In the second half Edwards stared down a few more bone crunching hits to make a play. Facing a 2nd-and-6 from the Buffalo 32 in the second half, Edwards took a hit knowing by hanging in the pocket just a half second longer he had the potential to make a big play to Fred Jackson down the sideline. The end result was a 65-yard play that eventually led to a touchdown and the lead (23-20).

"He took a couple of big shots and got up from some big hits and delivered some times even with that pressure in his face," said Duke Preston. "So our hat is off to him. Playing for a quarterback like that who is tough as nails and stay in the pocket and still deliver the ball is big for our offensive line."

"I took some shots, but you've got to get back up and we were able to put a drive together," Edwards said.

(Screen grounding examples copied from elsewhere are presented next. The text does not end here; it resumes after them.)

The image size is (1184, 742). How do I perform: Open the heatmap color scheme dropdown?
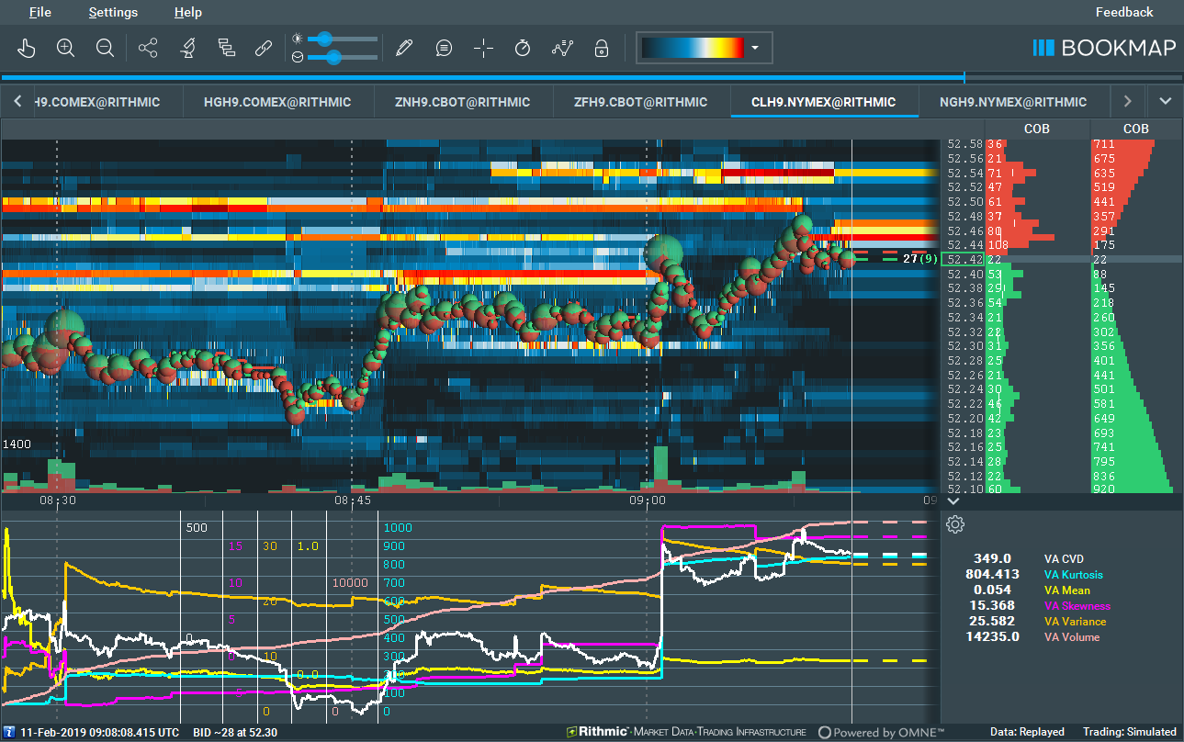756,47
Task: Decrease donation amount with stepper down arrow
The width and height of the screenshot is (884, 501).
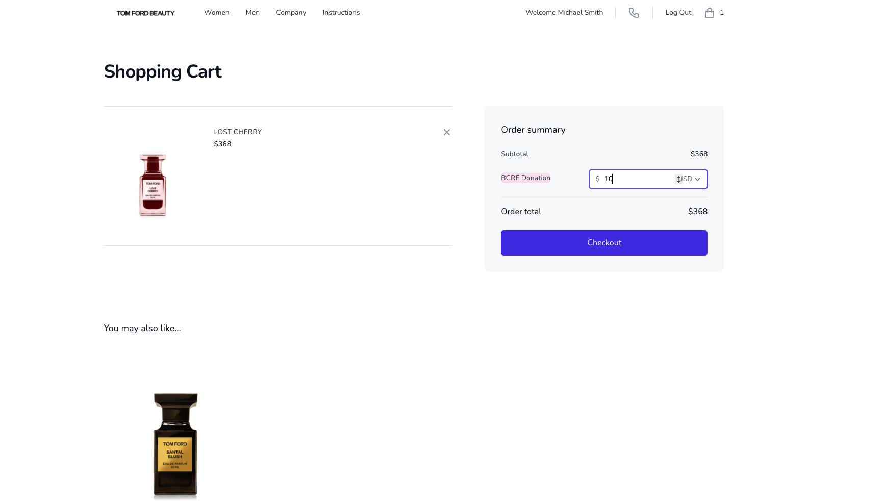Action: pos(678,181)
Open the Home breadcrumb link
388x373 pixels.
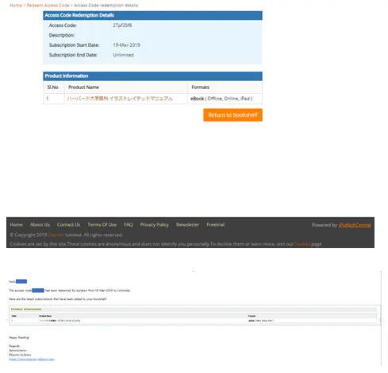16,5
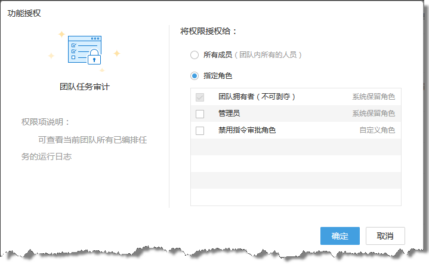Click the padlock in the audit illustration

[94, 57]
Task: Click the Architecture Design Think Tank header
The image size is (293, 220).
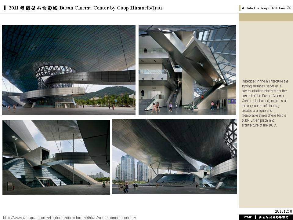Action: tap(263, 8)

Buffalo's signal caller also adjusted to what the Denver defense was giving him. The Broncos were committed to taking Lee Evans away. So Edwards found alternatives, most notably in his security blanket Josh Reed, who finished with a career high nine receptions. But he also made use of Steve Johnson and the versatile Jackson.

Edwards also showed improvement playing in winter weather. Sunday was the coldest game ever at Invesco Field with the mercury making it up to just 17 degrees, which felt like seven with the wind chill.

As the sun was quickly setting in the second half, Edwards went 9-11 for 127 yards and a touchdown. It may not have been the ultimate test in terms of weather, but it was a big confidence booster for his teammates.

"He threw some great balls out there especially in this cold," said Preston. "To bounce back and make the plays like he did rolling around and getting out on some nakeds and boots and moving the pocket, Trent was awesome."

"We fought hard and we can play in this cold weather and we're probably going to get it next week," Edwards said.

Edwards honesty after the game concerning his team's play the past few weeks also showed his leadership. He's always been accountable for his own play, but he took a step forward in holding the entire unit accountable for their play leading up to Sunday's game.

"The last couple of weeks haven't gone the way we've wanted them to especially offensively," said Edwards. "For me personally sitting and watching I think we kind of didn't hold up our end of the bargain. I think offensively we held our own for the most of the game (Sunday)."

Overcoming personal struggles, a double-digit deficit, weather, displaying leadership, toughness and holding his unit to a certain standard were all visible on a day when Buffalo was searching for answers not only for this season, but beyond.

Sunday served notice that Buffalo likely has their long term answer at the most important position on the field.